Striking the balance: fair and effective public sector debt recovery

With councils under financial strain and households facing rising living costs, the challenge of public sector debt recovery has never been more complex. Daniel Spenceley, head of policy at the Credit Services Assocation (CSA), explores how fair and effective debt collection practices can support both taxpayers and those in financial difficulty, ensuring sustainable solutions for all

When it comes to the recovery of public sector debt, balancing the interests of those in debt, taxpayers, and the government is an incredibly tricky proposition. Public sector, especially local authorities, face extraordinary pressures to recover outstanding debts, with the Local Government Association reporting in October last year that 1 in 4 councils are saying that they are likely to need emergency government support. With limited sources of income for councils, those pressures bring some urgency to the need to recover what is due, to ensure that they are able to deliver the services that taxpayers rely on.     

On the other side of the equation, the general public continues to face rising costs of living, with a recent spike in inflation and an increase to the energy price cap coming in April, which puts their own finances under a pressure. Not to mention an expected increase in council tax, and in some areas by more than usual. We know just how much financial difficulties can impact individuals’ mental health – and we know that the reverse is true, that poor mental health can also contribute to financial difficulties. Owing money also forces those in debt to make incredibly difficult choices about their expenditure. It is critical, then, that those collecting give due consideration to the individual’s circumstances, to make sure that what they are recovering is affordable and sustainable.     

For the everyday taxpayer, those that meet their obligations to the council and who will also face a rising council tax bill, their key concern is that they see that their contributions are being put to good use and that essential local services continue to be funded – but every gap in a local authority’s budget spells danger for many of those services.     

A tricky needle to thread, then.

Effective and fair

When it comes to the treatment of those in debt, effective debt collection methods can help ensure a fair approach, balancing recovery with compassion. Debt collection practices have evolved considerably over the last couple of decades and the vast majority of collections activity is now largely consumer-focused. In fact, debt resolution – i.e. finding a suitable solution to resolve the consumer’s arrears, whether that be repayment, seeking professional advice, or affording the consumer time to manage their own finances – is the way in which many view the industry’s work these days, with activity aimed at encouraging positive engagement and prioritising measures around offering forbearance, agreeing sustainable repayment arrangements, and identifying and supporting those with vulnerabilities. Logically, these measures benefit creditors too, by ensuring they are deploying their recovery efforts and resources in an effective and efficient way.     

The CSA’s Code of Practice sets best practice standards for CSA members and has contributed to the evolution of the industry, ensuring that CSA members strike the right balance between successful recovery and fair treatment of consumers.

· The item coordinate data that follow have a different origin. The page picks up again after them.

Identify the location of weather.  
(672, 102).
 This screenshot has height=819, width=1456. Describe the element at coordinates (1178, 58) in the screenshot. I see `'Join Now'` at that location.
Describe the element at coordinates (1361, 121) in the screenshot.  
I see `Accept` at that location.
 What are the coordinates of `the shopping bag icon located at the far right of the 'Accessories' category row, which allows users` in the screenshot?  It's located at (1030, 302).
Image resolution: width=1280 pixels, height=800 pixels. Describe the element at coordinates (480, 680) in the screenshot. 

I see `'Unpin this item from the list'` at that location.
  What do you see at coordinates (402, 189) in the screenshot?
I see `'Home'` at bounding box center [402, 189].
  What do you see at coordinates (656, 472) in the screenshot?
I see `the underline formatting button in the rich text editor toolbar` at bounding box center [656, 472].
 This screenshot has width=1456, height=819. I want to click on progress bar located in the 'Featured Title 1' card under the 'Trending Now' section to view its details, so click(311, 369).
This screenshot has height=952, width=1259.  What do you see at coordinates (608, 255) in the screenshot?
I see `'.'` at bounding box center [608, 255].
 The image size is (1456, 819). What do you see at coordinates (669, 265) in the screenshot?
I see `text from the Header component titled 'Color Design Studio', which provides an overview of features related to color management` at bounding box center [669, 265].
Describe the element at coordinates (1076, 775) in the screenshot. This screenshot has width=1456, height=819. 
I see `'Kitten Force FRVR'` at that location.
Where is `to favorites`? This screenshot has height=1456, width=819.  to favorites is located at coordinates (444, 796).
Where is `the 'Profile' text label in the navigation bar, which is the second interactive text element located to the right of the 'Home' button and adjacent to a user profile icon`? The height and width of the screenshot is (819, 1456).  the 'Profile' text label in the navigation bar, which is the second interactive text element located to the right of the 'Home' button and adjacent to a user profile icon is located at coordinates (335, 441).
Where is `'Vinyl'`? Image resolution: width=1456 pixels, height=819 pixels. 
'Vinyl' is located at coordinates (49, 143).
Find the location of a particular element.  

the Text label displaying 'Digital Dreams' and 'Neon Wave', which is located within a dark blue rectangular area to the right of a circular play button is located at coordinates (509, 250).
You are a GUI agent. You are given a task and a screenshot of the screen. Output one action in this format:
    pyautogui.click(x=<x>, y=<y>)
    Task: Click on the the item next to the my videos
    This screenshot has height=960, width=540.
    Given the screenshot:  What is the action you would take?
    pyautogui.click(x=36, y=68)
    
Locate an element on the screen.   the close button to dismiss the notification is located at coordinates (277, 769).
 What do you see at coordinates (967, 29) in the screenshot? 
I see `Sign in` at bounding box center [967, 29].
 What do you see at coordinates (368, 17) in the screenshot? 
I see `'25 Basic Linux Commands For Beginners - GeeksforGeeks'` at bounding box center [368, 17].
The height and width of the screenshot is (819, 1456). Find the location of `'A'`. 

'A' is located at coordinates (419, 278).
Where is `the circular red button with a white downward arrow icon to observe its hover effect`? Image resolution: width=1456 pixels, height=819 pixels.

The Code of Practice sets expectations for CSA members in a range of areas, including the identification and treatment of vulnerability, signposting towards free and impartial sources of debt advice, and affording individuals appropriate time to seek necessary support.   

In the public sector space, in recent years, the Government Debt Management Function (GDMF) and its Fairness Group have done considerable work to help central government strike that same balance. For example, the GDMF and the Fairness Group have developed toolkits for government departments that set standards in areas such as vulnerability and economic abuse; they have also committed government departments to meeting the standards of the Debt Fairness Charter. Even though the scope of the GDMF and Fairness Group is limited to central government, their published resources can provide useful guidance and insight to all areas of public sector collections, including local authorities. Tools and resources such as these are key to enabling creditors and those collecting on their behalf to find the right balance between recovering what is due and ensuring that those in debt are not treated unfairly.     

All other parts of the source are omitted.